Tuesday, November 17, 2015

Bon Appetit Mes Enfants

We raised our glasses to travel.

The planning began last week. The girls created a menu and made lists. They consulted cookbooks to help organize their thoughts and then prepared, with no help from me and little from their father, a French meal complete with printed menus, a wine list and creatively delicious food. The significance of this, one day after the Paris attacks, is not lost.  That they started this process long before the attacks happened is perhaps most relevant to me: a meal created not to honor France and the tragedy of Friday but one that reflects the girls' appreciation and understanding of other cultures.

Three years ago we spent two weeks in France, visiting dear friends, traveling to the Normandy coast and baking in the August heat of Paris.

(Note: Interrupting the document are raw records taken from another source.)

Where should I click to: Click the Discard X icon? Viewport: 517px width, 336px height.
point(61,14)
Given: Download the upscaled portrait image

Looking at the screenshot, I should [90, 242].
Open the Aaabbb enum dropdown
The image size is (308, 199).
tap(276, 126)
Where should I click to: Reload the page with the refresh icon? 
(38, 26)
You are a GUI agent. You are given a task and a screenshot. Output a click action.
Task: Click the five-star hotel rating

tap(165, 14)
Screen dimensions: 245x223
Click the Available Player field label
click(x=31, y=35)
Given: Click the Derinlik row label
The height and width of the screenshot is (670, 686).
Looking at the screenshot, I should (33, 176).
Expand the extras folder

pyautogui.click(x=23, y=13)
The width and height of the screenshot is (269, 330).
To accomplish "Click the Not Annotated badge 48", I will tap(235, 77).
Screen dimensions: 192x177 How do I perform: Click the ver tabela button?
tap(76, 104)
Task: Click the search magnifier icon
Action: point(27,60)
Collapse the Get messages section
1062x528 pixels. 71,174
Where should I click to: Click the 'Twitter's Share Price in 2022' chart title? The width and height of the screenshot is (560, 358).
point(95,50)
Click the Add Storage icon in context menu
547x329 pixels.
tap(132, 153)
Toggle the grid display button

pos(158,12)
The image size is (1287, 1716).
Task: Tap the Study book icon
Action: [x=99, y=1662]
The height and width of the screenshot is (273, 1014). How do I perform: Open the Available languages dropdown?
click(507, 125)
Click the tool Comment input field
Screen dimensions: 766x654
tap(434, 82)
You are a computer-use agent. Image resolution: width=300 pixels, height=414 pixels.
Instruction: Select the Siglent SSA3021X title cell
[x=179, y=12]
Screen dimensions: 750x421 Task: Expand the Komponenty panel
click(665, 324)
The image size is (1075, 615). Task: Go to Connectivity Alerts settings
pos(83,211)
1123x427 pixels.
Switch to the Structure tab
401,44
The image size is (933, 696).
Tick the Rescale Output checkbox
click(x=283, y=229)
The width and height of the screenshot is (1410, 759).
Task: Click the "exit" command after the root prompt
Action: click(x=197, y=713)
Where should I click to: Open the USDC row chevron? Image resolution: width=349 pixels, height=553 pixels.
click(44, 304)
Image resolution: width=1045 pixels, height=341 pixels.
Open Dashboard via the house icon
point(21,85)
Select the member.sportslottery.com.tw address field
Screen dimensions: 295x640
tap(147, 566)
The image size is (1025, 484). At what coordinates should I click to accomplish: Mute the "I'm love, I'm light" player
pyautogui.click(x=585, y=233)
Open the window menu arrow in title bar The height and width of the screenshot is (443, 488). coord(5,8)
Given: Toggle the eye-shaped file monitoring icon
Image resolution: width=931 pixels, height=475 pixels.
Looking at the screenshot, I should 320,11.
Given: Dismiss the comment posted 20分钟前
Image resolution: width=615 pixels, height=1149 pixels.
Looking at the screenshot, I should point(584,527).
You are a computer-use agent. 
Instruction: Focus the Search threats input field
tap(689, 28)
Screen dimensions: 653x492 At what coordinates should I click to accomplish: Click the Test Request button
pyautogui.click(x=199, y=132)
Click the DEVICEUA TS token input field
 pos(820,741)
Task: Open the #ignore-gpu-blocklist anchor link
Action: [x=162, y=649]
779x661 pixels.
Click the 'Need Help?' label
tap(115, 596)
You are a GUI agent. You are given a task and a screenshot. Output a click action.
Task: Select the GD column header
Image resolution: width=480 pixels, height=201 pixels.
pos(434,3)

The girls were seven and thrown into life in France with a limited net. First they learned to order milk in a restaurant, "lait s'il vous plait". They asked directions and found their way on the Metro. We handed them menus in French and suggested they find a word they understood and go from there.

They ordered their own food, in French (ish), and discovered new things to love (mussels) and things they expected to love and did not (croque monsieur). We did not seek out American restaurants and in fact left one when handed the American menu for children: hot dogs, chicken fingers and macaroni and cheese. We did not travel across the ocean to be immersed in American culture.

Traveling opens their minds to places and people beyond what they find in the neighborhood or down the street. Living briefly in another country forces them to the outside and teaches them to adjust to the changes inherent in international travel: new language, culture, currency, customs. And traveling makes places that might be far away seem much closer, especially when one beautiful place is attacked in the most cruel and horrible way.

We will continue to travel, continue to show our children that there is a world outside of Chicago, a world that is almost always good. It is a world that they should see and experience and enjoy; one that will send them back with memories and photographs and not just an appreciation for what they find but also what it means to be home. No terrorists can take that freedom away.

The world is a book, and those who do not travel read only one page. St. Augustine

1 comment:

Nellie said...

What a special project for your daughters! How fortunate that they have learned at a young age about different cultures!